Coaching career (HC unless noted)
- 1970–1972: UC Santa Barbara (assistant)
- 1972–1978: Gonzaga

Head coaching record
- Overall: 78–82

= Adrian Buoncristiani =

American basketball coach (born c. 1940)

Adrian Buoncristiani (born c. 1940) is a former college basketball coach. He served as the head coach for six seasons at Gonzaga University in Spokane, Washington, from 1972 to 1978.

==Early years==
Buoncristiani grew up in San Francisco, California, and attended high school at St. Ignatius in the city where he graduated from in 1958. An undersized guard at , he played college basketball at Santa Clara under head coach Bob Feerick in the early 1960s, where he earned a degree in history.

Buoncristiani started his coaching career at the high school level in California at Mission in San Luis Obispo for two years and then at Righetti in Santa Maria. He became a college assistant in 1970 at U.C. Santa Barbara, where he stayed for two seasons.

==Gonzaga==
Hired in April 1972, Buoncristiani succeeded Hank Anderson, who left Gonzaga after 21 years as head coach for a similar position at Montana State in Bozeman, then a conference rival in the Big Sky Conference.

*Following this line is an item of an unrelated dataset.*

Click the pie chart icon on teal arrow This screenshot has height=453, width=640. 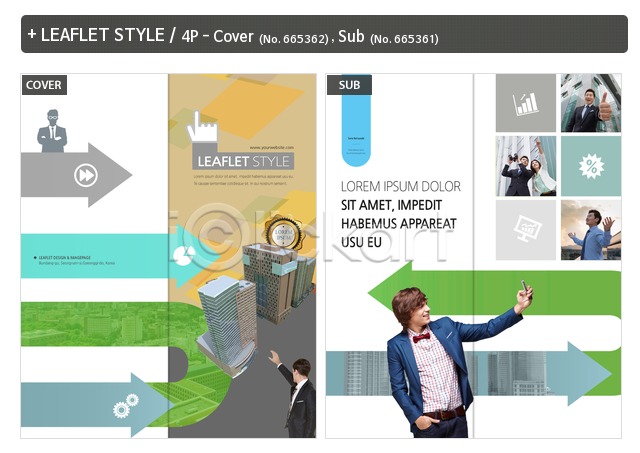[184, 255]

Less than a week after accepting the job, Buoncristiani was involved in a traffic accident in Spokane in which his car was demolished, but "ABC" escaped with only minor injuries.

In his six seasons at Gonzaga, Buoncristiani had an overall record of 78–82, and a conference record of 39–45, but never finished better than third in the Big Sky.

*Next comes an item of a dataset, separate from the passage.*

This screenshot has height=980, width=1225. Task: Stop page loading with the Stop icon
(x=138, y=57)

Weeks after the conclusion of the 1978 season, Buoncristiani was encouraged to resign in April, days before letter of intent signing day. He was succeeded by Dan Fitzgerald, a former GU assistant during ABC's first two years with the Bulldogs and a teammate from high school at St. Ignatius in San Francisco.

Fitzgerald immediately pushed for a change in conferences, first as head coach and soon added title of athletic director. Gonzaga left the Big Sky in June 1979 and joined the West Coast Athletic Conference, swapping places with Nevada.

==After coaching==
Buoncristiani moved to Kansas City in 1978 to work for Converse athletic shoes; he was the "Salesman of the Year" in his first year. After three years, he relocated with Converse to Reno, Nevada, and later lived in Spokane.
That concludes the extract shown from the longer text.